The LRA, founded in the late 1980s with the aim of overthrowing the government, terrorized Ugandans under Joseph Kony’s leadership for nearly 20 years, conducting military operations from bases in northern Uganda. The group was infamous for its extreme brutality, including rapes, abductions, mutilations, and killings using crude weapons.
Around 2005, under military pressure, the LRA fled to South Sudan, the Democratic Republic of Congo, and the Central African Republic, where it continued to perpetrate brutal attacks against civilians.
Kwoyelo, who denied the more than 70 charges against him, including murder, rape, enslavement, torture, and kidnapping, appeared to disagree with the verdict as it was read out in a courtroom in Gulu, northern Uganda, on Tuesday. He sat with his arms crossed, shaking his head.
“The verdict of this court is that the accused was found guilty,” said Justice Michael Elubu, one of the four high court judges.
Kwoyelo was captured by the Ugandan military in 2009 in the jungles of northeastern Congo and has been in pre-trial detention ever since. His case has moved slowly through the Ugandan court system. The court found him guilty on 44 charges, dismissed 31 as duplications, and acquitted him on three.

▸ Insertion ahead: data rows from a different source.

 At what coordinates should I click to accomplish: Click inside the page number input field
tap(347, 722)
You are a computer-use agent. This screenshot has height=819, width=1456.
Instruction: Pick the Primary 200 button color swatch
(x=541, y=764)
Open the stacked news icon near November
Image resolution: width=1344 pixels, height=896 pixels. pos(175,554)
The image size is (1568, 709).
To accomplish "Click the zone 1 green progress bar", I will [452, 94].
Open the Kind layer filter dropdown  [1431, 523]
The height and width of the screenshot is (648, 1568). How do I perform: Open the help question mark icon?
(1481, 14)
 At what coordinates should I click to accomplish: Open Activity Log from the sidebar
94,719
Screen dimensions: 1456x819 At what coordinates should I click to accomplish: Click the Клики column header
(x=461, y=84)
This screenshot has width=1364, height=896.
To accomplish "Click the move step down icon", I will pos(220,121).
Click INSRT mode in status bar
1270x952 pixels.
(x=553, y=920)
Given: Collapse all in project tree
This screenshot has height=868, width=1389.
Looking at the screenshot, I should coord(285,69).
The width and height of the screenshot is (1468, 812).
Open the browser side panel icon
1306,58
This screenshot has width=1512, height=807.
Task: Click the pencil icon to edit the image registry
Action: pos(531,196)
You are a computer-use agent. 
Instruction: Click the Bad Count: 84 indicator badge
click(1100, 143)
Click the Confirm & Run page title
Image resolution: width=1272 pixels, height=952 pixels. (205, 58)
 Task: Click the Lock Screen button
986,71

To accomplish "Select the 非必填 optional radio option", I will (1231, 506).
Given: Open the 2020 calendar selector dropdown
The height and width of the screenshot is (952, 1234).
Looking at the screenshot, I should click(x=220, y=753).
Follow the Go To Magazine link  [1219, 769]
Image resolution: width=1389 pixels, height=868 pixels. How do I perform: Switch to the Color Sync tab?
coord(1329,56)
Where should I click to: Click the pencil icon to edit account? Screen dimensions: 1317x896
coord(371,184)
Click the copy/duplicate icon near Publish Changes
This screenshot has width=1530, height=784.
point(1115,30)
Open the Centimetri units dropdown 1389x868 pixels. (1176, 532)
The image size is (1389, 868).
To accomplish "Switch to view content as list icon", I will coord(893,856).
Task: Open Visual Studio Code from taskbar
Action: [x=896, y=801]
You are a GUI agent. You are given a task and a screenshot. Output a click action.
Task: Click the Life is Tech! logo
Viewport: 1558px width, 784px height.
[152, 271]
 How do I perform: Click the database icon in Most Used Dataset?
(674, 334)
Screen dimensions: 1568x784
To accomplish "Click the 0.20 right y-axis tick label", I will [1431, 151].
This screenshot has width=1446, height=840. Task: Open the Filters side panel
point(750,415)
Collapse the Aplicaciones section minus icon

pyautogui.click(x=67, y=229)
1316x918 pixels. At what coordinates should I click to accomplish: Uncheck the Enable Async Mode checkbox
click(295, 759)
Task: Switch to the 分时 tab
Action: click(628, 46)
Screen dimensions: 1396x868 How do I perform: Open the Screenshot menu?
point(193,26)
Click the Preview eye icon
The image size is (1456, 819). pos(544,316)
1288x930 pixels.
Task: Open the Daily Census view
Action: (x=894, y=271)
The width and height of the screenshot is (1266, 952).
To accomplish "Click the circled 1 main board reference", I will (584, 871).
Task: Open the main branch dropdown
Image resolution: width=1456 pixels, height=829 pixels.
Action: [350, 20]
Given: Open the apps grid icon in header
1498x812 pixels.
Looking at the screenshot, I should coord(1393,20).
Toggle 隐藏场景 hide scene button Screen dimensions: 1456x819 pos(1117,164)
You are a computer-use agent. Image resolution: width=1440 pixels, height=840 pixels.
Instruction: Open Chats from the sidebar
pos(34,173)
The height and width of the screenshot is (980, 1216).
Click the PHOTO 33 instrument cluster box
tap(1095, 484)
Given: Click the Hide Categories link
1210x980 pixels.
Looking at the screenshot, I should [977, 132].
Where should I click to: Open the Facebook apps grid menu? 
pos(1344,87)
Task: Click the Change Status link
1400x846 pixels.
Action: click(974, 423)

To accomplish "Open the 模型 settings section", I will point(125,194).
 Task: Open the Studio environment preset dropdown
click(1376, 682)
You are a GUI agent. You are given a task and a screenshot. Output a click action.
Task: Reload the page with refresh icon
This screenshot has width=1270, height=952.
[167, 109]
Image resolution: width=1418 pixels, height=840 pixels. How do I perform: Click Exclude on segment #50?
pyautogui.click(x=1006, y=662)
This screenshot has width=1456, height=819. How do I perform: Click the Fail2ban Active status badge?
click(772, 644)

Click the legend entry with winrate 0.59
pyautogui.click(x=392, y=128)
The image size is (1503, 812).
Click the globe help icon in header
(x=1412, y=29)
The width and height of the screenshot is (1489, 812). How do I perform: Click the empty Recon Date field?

Next week, the judges will begin pre-sentencing hearings before setting a date for Kwoyelo’s sentencing.
LRA leader Joseph Kony is wanted by the International Criminal Court (ICC) in The Hague but remains at large despite several attempts to capture him. In 2021, the ICC convicted another senior LRA commander, Dominic Ongwen, of war crimes, including rape, sexual enslavement, child abduction, torture, and murder, sentencing him to 25 years in prison.